Sigh... you can't help but expect any RPG on PS2 without the words 'final' and 'fantasy' in the title to achieve nothing more than the status of 'also ran'.
This was the case with the first game in this series, which scored a rather pallid 60%, despite being developed by a group of ex-Square Enix employees. Covenant, however, has restored our faith and proved it possible to make a great RPG that isn't a me-too Final Fantasy clone.
The storyline picks up a year after the first game, with protagonist Yuri being cursed by a secret society. Cue a jaunt around the world with odd companions (puppeteer with creepy little girl puppet, pro-wrestling superhero who can transform into a bat, and so on) to find a cure.
It all seems rather typical RPG fare, but the big difference is that the Shadow Hearts games aren't set on some cutesy alien world, but on Earth, and, in the case of Covenant, after the start of the First World War.
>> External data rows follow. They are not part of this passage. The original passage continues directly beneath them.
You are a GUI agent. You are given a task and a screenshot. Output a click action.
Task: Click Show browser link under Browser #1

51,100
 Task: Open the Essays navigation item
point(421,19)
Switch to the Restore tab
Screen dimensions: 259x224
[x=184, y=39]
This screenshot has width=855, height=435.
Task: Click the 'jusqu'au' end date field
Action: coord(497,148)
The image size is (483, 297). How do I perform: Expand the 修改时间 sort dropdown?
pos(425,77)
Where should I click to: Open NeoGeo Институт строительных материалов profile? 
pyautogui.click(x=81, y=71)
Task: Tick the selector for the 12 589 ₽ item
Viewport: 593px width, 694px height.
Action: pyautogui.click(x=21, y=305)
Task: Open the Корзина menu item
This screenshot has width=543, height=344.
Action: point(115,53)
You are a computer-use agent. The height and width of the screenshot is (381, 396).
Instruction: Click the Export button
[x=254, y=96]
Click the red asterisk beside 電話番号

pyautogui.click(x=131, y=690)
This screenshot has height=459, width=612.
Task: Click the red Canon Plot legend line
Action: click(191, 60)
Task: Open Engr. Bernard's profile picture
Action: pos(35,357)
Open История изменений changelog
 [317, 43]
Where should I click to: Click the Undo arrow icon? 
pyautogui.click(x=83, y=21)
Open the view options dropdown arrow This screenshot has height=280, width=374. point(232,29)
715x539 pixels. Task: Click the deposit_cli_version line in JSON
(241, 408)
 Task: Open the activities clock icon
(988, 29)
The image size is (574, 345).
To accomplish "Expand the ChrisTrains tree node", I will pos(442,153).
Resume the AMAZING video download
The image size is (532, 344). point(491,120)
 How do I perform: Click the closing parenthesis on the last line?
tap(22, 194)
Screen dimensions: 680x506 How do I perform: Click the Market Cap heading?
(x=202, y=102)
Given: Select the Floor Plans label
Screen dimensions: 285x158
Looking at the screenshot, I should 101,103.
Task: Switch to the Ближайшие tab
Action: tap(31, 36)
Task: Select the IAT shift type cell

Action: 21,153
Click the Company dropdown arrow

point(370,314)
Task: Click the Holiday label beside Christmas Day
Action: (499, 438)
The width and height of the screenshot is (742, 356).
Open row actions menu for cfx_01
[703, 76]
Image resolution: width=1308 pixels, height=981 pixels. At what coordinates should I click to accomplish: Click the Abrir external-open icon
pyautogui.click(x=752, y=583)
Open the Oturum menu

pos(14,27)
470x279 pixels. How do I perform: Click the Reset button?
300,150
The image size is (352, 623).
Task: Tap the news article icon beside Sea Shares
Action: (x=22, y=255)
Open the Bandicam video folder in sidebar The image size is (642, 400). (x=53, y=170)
The realistically grubby backdrops work brilliantly.
Covenant brings back the first game's turn-based battle system but don't panic, the return and improvement of the Judgement Ring makes it the most engaging battle system you could wish for. The Judgement Ring is a dial on which you make timed hits, the accuracy of which decides the success of your battle moves. The battles are exciting and as your timing with the ring improves until you're making perfect hits regularly, you feel a genuine sense of achievement.
Throughout the game, the dark plot is punctured with some genuinely funny scripting, with Yuri defying the typical naive, po-faced main character role with sarcastic, dark humour. There are, of course, dungeons, puzzles and side quests exactly where you would expect them to be, yet it's not the similarities but the differences in tone, style and battling that are Covenant's strengths.
Clocking in at 50 hours, Shadow Hearts Covenant is a large gulp of fresh air for RPG fans and proves that such games don't have to be cardboard cut out versions of FF to be successful.